The Coulomb's law gives the force between two charges as \(F = k\frac{|q_1q_2|}{r^2}\), where \(k = 8.99 \times 10^{9}\ \text{N}\cdot\text{m}^2/\text{C}^2\) is the electrostatic constant. Find the magnitudes of the forces acting on \(Q_4\) due to the other charges: \(F_{41} = k\frac{|Q_4Q_1|}{d_{41}^2} = 8.99 \times 10^{9} \cdot \frac{2 \cdot 10^{-6} \cdot 1 \cdot 10^{-3}}{(0.05)^2}\ \text{N}\) \(F_{42} = k\frac{|Q_4Q_2|}{d_{42}^2} = 8.99 \times 10^{9} \cdot \frac{2 \cdot 10^{-6} \cdot 1 \cdot 10^{-3}}{(0.05)^2}\ \text{N}\) \(F_{43} = k\frac{|Q_4Q_3|}{d_{43}^2} = 8.99 \times 10^{9} \cdot \frac{2 \cdot 10^{-6} \cdot 1.024 \cdot 10^{-3}}{(0.04)^2}\ \text{N}\)

Calculate the x and y components of each force

Find the x and y components of the forces: \(F_{41x} = F_{41} \cos{(180^\circ - \theta)} = -F_{41} \frac{0.03}{0.05}\) \(F_{41y} = F_{41} \sin{(180^\circ - \theta)} = F_{41} \frac{0.04}{0.05}\) \(F_{42x} = F_{42} \cos{\theta} = F_{42} \frac{0.03}{0.05}\) \(F_{42y} = F_{42} \sin{\theta} = F_{42} \frac{0.04}{0.05}\) \(F_{43x} = 0\) (since \(Q_4\) and \(Q_3\) are along the same vertical line) \(F_{43y} = -F_{43}\) (since the force is in the negative y direction)

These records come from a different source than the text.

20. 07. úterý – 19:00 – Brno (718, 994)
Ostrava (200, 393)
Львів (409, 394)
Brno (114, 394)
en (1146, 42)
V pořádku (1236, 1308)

Calculate the net force acting on \(Q_4\)

Calculate the net force by adding the components of each force: \(F_{net_x} = F_{41x} + F_{42x} + F_{43x} = -F_{41} \frac{0.03}{0.05} + F_{42} \frac{0.03}{0.05}\) \(F_{net_y} = F_{41y} + F_{42y} + F_{43y} = F_{41} \frac{0.04}{0.05} + F_{42} \frac{0.04}{0.05} - F_{43}\) After calculating those forces and adding their components, we will get the net force acting on charge \(Q_4\).